Conseiller à la primature, c’est avoir un avis sur tout ?
Non, je pense que ce serait prétentieux. Mais il faut tout de même avoir des connaissances très généralistes et, sur certains sujets précis, connaître les moindres détails. Bref, être au courant de ce qui se passe. On est dans un niveau de gestion globale du pays. Il faut aussi savoir parfois gérer des cas de communication de crise.

Le job paie bien ?
Le salaire est plafonné à 35 000 dirhams. On peut ensuite négocier des frais de déplacement et bénéficier de primes.

La belle vie, quoi…
Peut-être. En même temps, c’est un métier qui nécessite une certaine expertise.

Votre dernière frayeur ?
Peut-être lors de la gestion du dialogue social. C’était dur, pénible. Il y avait beaucoup d’attentes de toutes parts. C’est un énorme poids à supporter.
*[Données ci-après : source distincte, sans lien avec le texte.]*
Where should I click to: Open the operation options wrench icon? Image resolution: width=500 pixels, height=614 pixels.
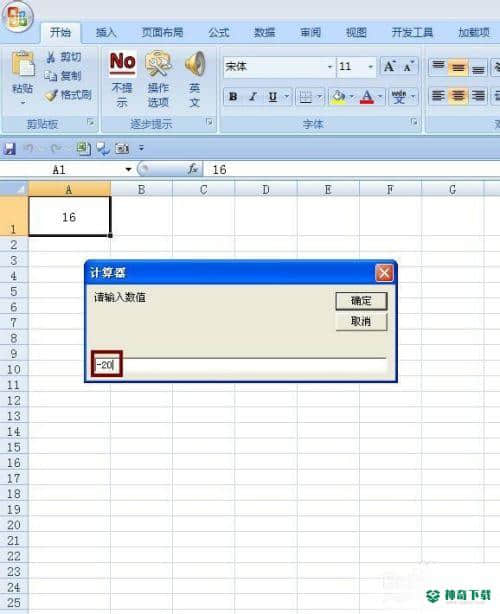[x=158, y=63]
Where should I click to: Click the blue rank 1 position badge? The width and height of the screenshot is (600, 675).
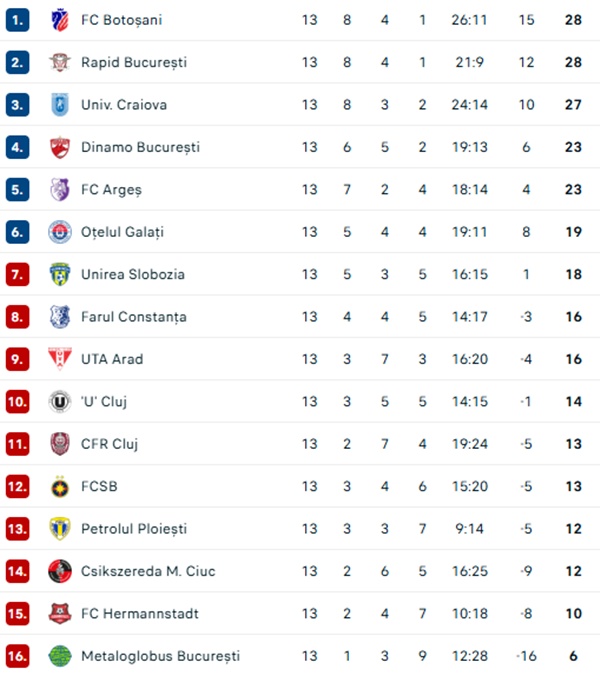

Vous avez raté le concours pour entrer en pharmacie. Et là, faute de vendre des pilules, vous essayez d'en faire passer…
(Rires). Ce que je peux vous dire, c’est que je ne regrette rien dans mon parcours. Je ne me serais pas vue dans une officine. Le concours de pharmacie, je l’ai passé en 1982. À cette époque, il était de bon ton de suivre des études de médecine ou de pharmacie. En revanche, j’aurais bien aimé être journaliste.

Justement, quel est votre avis sur la presse au Maroc ?
Ça varie d’un extrême à l’autre. Je suis pour la liberté d’expression quand elle est utilisée à bon escient, dans une critique constructive. Mais je suis contre une certaine presse de caniveau, qui ne respecte pas l’éthique et qui fait des attaques personnelles son fonds de commerce.

Vous qui avez travaillé pour l’Etat, que veut dire pour vous être makhzénien ?
C’est vouloir se rapprocher à tout prix du pouvoir.

Et vous l’êtes ?
J’ai eu l’occasion de le faire à plusieurs reprises, mais je ne l’ai pas fait. Je respecte la monarchie et les institutions. En même temps, je suis très attachée à ma liberté individuelle.